Œuvres complètes de Pierre Louÿs, tome 1/Poésies de Méléagre, suivies de Mimes des Courtisanes/VI. LA COURONNE FLEURIE DES MUSES

Slatkine reprints (p. 121-127).





VI

LA COURONNE FLEURIE DES MUSES



XCV


Muse aimée, à qui portes-tu ce chant fleuri ? * et quel est celui qui a tressé cette couronne faite de poèmes ?


C’est Méléagros qui l’a faite ; pour l’illustre Dioclès, * en souvenir, il a composé cette offrande,


Où sont entrelacés beaucoup de lis d’Anitè, beaucoup de Moïro, * et de Sapphô quelques fleurs seulement, mais des roses,


Et le narcisse de Melanippidos d’où vibrent des hymnes sonores * et un jeune pampre fleuri de la vigne de Simonidès ;


Et pêle-mêle il a tressé la belle fleur odorante d’iris * de Nossis, celle dont les tablettes furent enduites de cire par Erôs ;


Avec la marjolaine de Rhianos, le poète parfumé, * et le doux virginal safran d’Erinnè ;


Et, Alkéios, l’hyacinthe éloquente des poètes ; * et, de Samios, un rameau de laurier aux feuilles noires ;


De Léonidas, des corymbes verts de lierre, * de Mnasalkos, un rameau de pin hérissé.


Il a coupé une branche de platane souple au pays de Pamphilos *, mêlée à de jeunes tiges du noyer de Pankratès,


Et le peuplier blanc aux belles feuilles de Tymnès, et la verte menthe * de Nikios, et d’Euphémos le jonc marin des sables.

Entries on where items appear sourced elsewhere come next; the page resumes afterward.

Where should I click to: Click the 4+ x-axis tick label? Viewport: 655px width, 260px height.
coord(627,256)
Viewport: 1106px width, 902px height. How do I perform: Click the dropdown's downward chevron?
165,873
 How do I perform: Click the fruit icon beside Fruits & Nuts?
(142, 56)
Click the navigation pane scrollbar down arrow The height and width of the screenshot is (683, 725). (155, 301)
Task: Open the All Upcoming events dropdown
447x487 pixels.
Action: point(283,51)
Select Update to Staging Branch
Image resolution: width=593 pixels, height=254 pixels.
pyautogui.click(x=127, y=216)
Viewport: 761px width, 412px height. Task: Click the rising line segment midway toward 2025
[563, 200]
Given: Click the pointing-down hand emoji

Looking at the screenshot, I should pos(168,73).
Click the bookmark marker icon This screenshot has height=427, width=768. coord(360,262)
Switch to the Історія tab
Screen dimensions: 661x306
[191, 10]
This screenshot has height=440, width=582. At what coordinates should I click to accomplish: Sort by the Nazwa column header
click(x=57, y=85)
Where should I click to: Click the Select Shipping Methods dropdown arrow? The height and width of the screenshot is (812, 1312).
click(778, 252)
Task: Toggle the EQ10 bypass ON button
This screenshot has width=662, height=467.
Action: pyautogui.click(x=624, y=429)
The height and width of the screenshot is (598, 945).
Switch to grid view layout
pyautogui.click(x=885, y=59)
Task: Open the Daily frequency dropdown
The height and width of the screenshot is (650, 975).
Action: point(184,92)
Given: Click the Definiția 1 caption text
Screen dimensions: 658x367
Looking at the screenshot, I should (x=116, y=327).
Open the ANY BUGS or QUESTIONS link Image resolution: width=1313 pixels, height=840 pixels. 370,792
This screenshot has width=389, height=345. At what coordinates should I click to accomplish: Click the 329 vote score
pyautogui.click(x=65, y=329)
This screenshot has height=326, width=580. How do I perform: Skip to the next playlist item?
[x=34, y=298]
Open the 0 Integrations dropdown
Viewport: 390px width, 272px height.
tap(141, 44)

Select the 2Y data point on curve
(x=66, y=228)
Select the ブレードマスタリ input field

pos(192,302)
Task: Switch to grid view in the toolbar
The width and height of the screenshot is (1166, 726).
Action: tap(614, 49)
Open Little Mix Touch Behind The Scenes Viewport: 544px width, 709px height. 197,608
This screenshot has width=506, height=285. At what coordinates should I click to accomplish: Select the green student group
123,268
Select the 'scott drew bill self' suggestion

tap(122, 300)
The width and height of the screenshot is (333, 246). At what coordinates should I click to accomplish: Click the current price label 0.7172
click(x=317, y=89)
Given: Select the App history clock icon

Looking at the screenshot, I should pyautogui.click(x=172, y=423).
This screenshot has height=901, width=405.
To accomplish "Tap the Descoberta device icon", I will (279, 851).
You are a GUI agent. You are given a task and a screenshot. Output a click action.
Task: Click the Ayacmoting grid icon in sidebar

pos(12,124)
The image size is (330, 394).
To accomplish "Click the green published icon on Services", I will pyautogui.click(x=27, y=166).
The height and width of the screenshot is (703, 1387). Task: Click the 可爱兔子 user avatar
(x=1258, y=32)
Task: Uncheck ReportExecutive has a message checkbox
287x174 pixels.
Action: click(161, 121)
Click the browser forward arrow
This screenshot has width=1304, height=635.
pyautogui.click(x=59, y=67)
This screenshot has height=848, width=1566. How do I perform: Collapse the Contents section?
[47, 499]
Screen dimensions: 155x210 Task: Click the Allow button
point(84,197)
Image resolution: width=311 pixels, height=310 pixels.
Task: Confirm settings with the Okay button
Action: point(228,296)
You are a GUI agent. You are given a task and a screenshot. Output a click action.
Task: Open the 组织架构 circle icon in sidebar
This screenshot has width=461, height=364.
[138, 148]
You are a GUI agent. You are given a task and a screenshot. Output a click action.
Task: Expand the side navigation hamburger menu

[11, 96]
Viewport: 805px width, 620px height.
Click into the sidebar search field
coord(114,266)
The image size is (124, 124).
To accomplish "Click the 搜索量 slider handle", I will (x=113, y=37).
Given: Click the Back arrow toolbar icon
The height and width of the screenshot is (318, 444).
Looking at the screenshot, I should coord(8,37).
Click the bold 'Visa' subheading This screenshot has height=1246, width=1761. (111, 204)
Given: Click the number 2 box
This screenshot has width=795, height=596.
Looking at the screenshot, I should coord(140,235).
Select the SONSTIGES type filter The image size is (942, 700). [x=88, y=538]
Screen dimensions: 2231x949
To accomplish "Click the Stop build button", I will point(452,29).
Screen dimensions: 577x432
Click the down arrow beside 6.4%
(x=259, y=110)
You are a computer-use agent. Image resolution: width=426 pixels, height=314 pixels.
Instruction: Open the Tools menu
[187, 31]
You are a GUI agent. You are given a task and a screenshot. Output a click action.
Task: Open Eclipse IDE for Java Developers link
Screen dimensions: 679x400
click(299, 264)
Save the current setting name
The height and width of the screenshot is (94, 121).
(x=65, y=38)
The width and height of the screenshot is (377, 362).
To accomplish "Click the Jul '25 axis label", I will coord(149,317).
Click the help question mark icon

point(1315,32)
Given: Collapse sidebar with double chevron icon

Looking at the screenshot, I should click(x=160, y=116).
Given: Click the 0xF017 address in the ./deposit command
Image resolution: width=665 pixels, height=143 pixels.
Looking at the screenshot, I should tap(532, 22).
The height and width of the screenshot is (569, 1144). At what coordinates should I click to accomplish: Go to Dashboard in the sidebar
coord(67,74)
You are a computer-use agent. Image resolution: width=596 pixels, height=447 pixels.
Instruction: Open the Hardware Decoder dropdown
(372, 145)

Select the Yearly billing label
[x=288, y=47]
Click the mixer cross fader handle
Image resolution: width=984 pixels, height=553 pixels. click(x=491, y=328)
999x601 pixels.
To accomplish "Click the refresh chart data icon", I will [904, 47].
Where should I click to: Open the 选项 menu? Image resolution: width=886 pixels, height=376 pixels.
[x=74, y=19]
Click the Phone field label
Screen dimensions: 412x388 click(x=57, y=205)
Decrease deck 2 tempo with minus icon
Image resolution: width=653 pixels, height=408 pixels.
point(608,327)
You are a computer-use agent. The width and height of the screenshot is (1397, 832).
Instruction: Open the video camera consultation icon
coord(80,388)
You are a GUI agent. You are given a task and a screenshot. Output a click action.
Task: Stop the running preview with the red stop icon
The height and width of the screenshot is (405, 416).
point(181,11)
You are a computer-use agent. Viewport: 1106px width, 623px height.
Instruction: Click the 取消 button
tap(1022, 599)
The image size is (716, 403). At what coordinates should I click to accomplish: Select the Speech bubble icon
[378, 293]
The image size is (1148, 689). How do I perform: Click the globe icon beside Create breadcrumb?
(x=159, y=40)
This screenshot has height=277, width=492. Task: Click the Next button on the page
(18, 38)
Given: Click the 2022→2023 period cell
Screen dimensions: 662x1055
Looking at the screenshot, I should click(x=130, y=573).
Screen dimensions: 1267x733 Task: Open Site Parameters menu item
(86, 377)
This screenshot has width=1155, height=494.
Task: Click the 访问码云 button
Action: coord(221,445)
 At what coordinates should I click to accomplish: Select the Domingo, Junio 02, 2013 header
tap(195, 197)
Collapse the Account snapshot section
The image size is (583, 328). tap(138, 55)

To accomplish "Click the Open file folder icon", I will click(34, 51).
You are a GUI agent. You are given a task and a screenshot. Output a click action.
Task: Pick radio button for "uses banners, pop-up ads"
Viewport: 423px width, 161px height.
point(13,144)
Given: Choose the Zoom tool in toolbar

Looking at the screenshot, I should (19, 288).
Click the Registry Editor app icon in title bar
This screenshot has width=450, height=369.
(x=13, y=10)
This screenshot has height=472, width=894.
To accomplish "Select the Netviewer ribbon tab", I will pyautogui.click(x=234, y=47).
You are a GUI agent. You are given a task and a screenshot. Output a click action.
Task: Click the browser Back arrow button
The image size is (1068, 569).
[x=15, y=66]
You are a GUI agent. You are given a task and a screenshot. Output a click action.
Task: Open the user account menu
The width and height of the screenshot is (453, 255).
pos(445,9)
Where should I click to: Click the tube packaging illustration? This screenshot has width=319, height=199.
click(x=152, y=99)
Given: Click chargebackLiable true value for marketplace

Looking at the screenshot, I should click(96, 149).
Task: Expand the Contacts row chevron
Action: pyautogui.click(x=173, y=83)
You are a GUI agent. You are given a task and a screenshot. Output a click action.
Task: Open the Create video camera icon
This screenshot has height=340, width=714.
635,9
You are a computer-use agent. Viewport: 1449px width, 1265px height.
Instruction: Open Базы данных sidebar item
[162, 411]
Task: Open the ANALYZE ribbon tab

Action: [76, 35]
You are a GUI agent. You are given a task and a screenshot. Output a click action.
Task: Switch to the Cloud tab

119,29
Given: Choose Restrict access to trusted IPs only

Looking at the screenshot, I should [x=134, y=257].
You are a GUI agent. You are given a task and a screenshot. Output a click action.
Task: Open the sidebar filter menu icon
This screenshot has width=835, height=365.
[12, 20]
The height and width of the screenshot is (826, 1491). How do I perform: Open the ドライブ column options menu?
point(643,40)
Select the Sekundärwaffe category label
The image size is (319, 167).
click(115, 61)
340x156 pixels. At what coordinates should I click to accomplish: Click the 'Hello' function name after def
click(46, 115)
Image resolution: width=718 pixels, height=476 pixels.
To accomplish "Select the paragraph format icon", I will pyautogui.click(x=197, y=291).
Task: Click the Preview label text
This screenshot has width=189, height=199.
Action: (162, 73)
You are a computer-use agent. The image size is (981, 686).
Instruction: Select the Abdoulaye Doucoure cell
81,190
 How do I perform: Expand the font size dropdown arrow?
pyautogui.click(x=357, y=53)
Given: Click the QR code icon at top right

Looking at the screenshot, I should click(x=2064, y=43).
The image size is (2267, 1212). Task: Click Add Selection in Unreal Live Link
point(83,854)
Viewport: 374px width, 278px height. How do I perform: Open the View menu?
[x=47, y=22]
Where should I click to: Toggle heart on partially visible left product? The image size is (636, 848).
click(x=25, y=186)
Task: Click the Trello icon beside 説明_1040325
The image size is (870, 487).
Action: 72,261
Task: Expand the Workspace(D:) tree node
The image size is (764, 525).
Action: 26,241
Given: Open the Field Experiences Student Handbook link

Il a pris en Damagetos la violette noire et le doux myrte * de Kallimakhos, gonflé toujours d’un miel visqueux.


Et la lychnide d’Euphorion, et l’amôme chez les Muses * de celui qui a le même nom que les Dioscoures.


À ces (plantes) il a tressé le raisin ivre d’Hêgêsippos, et de Persès le jonc parfumé.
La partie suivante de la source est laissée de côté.